Despite the drama of their respective legal battles, the two friends looked back fondly on previous years.

"I was pleasantly surprised and I like the film for the style in which you did it," Prince said of Girl 6. "I'd never seen that done before. The scene at Coney Island, where you used 'How Come U Don't Call Me Anymore,' is my favorite scene. In fact, it forced me to put that song back into our set. I said I would never play it again because I used to think I couldn't do it better than I did with my band the Revolution. But your film gave me newfound respect for the music."

Listen to Prince's 'How Come U Don't Call Me Anymore'

At the close of the decade, neither Prince nor Lee considered their collaborative work to be over.

"My hat goes off to anybody who can sit down and put their heads together," Prince said in the 1997 interview. "I am ready for something like that, because I am free and I am happy and I have time. There were a lot of things in the way before. I have nothing but time now, and I love getting older." "We've got to do a musical together," Lee said. "We have to do several," Prince agreed. "Some will hit and some won't, but hey, we have the time."

Unfortunately, time was not on their side.
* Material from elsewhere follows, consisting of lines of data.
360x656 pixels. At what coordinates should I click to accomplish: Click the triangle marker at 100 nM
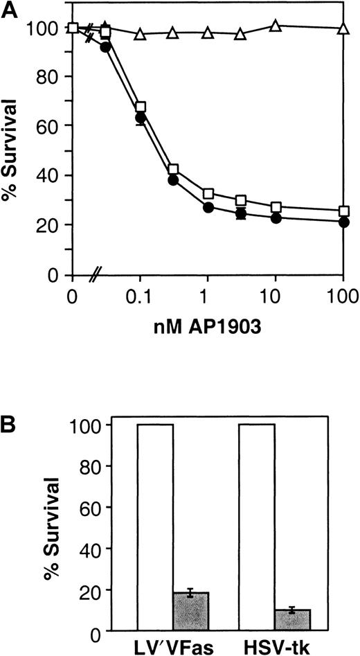point(343,28)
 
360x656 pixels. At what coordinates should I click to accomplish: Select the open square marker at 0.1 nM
point(141,107)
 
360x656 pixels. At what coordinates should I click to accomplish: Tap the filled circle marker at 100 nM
point(343,222)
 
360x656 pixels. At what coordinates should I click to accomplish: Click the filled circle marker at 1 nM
point(208,208)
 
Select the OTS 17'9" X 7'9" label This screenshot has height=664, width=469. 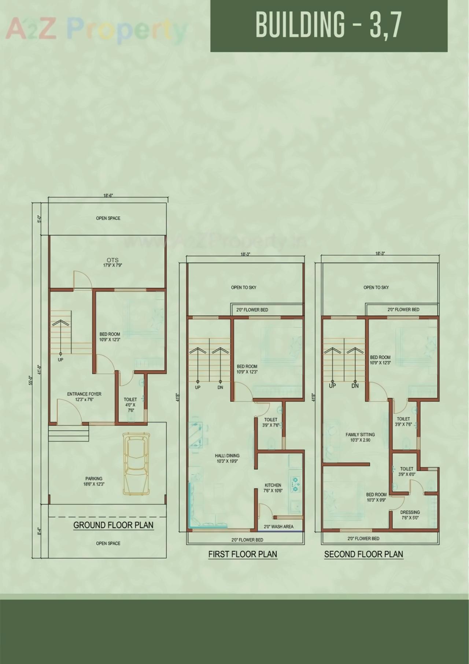112,263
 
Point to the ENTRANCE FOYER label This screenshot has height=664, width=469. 84,397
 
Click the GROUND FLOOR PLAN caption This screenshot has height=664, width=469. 113,525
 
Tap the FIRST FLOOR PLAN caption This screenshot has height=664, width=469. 243,554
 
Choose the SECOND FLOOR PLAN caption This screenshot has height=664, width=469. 363,554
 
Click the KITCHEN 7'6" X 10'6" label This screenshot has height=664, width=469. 273,488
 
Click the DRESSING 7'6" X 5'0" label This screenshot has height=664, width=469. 410,515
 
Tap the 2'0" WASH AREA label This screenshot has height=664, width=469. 278,527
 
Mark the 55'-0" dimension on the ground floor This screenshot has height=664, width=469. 31,381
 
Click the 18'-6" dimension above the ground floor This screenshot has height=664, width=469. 108,196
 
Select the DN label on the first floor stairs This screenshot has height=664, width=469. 220,387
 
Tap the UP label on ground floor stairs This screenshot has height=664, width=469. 60,360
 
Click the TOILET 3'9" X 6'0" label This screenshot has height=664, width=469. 406,471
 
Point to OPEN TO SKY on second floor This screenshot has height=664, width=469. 376,288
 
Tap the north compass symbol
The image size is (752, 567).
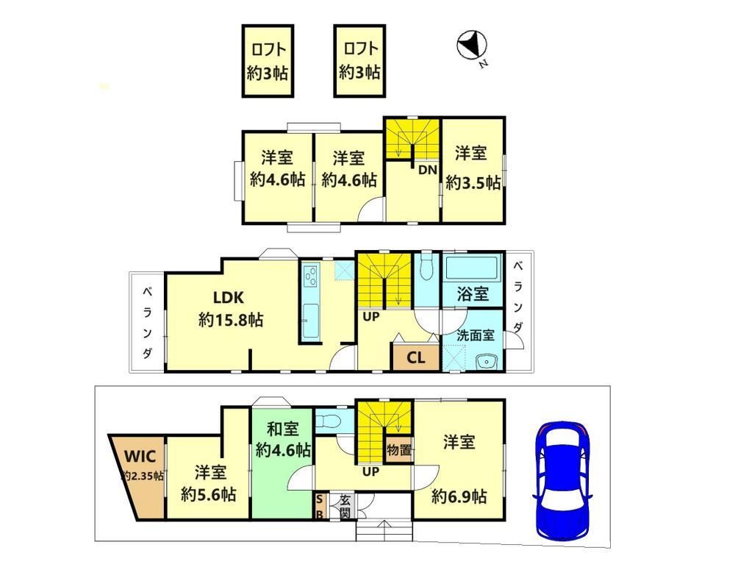[x=470, y=46]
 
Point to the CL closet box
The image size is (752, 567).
[x=415, y=358]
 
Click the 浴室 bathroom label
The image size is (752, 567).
[x=473, y=294]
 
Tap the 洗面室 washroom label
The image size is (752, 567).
[x=475, y=334]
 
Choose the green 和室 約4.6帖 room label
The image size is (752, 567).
[x=282, y=439]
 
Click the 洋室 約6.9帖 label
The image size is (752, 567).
[x=459, y=468]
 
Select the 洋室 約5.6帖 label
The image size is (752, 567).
[x=209, y=482]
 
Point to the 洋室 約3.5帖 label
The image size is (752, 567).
[x=472, y=168]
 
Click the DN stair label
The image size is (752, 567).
[x=428, y=170]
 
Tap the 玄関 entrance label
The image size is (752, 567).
[x=344, y=506]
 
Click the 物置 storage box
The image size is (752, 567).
[x=399, y=449]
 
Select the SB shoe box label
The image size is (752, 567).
[x=319, y=506]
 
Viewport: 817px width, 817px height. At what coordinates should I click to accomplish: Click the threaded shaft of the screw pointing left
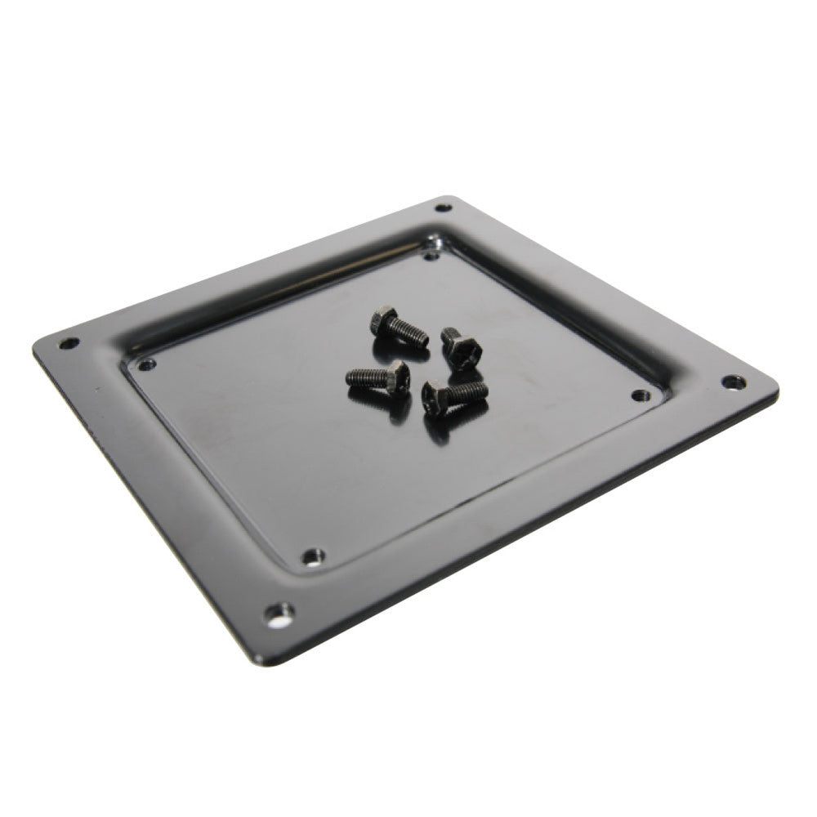[x=365, y=377]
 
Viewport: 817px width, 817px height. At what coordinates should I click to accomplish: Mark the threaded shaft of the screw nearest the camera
[x=470, y=391]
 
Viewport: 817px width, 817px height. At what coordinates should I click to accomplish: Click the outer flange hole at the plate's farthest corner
[x=444, y=208]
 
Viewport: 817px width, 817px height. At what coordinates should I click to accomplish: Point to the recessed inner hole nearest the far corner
[x=432, y=255]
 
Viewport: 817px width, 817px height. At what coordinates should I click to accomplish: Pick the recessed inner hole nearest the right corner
[x=639, y=395]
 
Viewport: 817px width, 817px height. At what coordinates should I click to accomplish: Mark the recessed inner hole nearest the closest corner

Though no new musicals or joint projects surfaced, the pair remained close friends until the day Prince died in 2016, catching up with one another every few months.

"It might be six, eight months before we talked, but when we talked, it was like, we see each other," Lee told The New York Times.

Just a few hours after news of Prince's death was made public on April 21, 2016, Lee held a tribute block party outside the office of his Brooklyn production company, where a mob of mourning fans sang along to "Let's Go Crazy," "Kiss" and "Purple Rain."

Six weeks later, he held another party, to celebrate what would have been his friend's 58th birthday.

Watch Spike Lee and Brooklyn Celebrate Prince

In 2019, Lee won his first Academy Award when BlacKkKlansman received an Oscar for Best Adapted Screenplay. Prince's "Mary Don't You Weep" was featured in the concluding segment of Lee's movie.

In another nod to his friend, Lee accepted the award dressed lavishly in purple with a large golden necklace shaped in the Prince symbol.

Watch Spike Lee Talk About His Oscar Win

"I said to myself, this is it," Lee said. "What could be more fitting than to have a Negro spiritual sung by Prince, just him and the piano in this movie. It was not a mistake. Prince wanted me to have that song in BlacKkKlansman. People can say I'm crazy, smoking crack, which I don't. Or eating the mushrooms, which I don't. I'm telling you, on my mother's grave, he wanted me to have this song."